Does Dana Milbank Ever Notice the Unemployment Rate?

February 20, 2013

This is the question that will be asked by readers of his column complaining that no one is listening to Morgan Stanley director Erskine Bowles and former Senator Alan Simpson. Milbank complains that Obama is only willing to cut Medicare by the $400 billion amount advocated in Bowles-Simpson’s initial plan. (Milbank mistakenly calls this the commission’s plan. The commission did not issue a plan since no plan received the necessary majority vote.) Milbank attacks Obama on these points:

“But that proposal was made in 2010, and the nation’s finances have since deteriorated.”
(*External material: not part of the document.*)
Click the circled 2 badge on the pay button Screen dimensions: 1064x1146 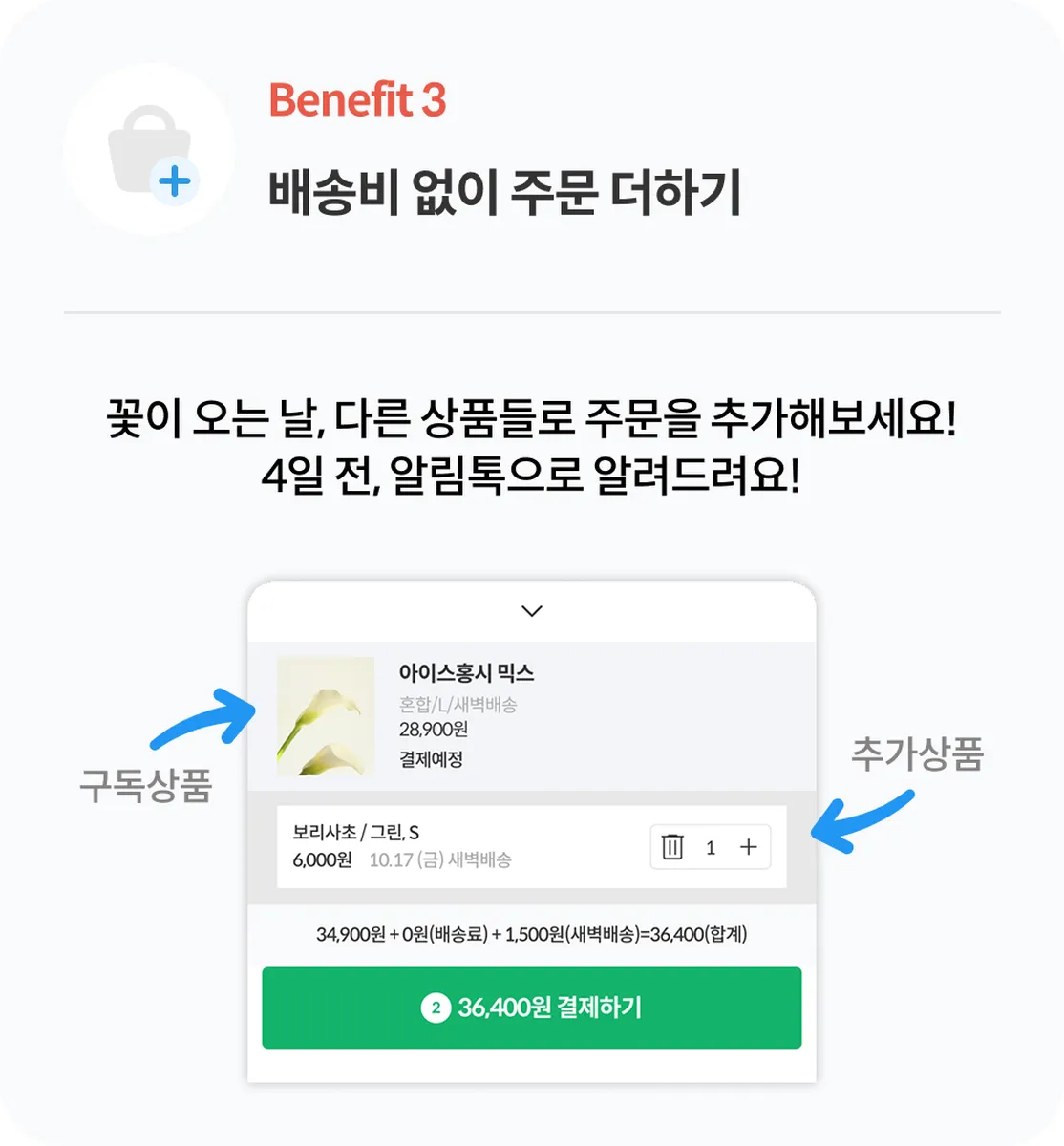click(x=436, y=1008)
If Milbank had access to budget documents he would know that the nation’s finances have deteriorated because the economy has performed worse than the Congressional Budget Office had expected. In 2010, it expected that unemployment rate would average just 6.5 percent for the years 2012-2014 (Table 2-3). The country did not have a lavish spending spree or tax cutting orgy, it ran larger deficits because the economy has been weaker and needed and needs more support.
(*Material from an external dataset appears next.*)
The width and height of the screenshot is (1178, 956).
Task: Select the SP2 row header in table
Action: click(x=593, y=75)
Milbank condemns the failure of Obama to support more budget cuts, and specifically more cuts in Medicare, in the face of economic weakness as being unserious. (He also condemns Republicans for being unwilling to raise taxes. Milbank’s attachment to Medicare cuts is striking since CBO’s projections for Medicare costs have actually fallen by more than the cuts originally advocated by Bowles and Simpson.

Anyhow, for Milbank it is clear that the goal is to inflict pain on ordinary people, throwing them out of work and taking away Medicare and Social Security. In the Washington Post this is the criterion for being serious.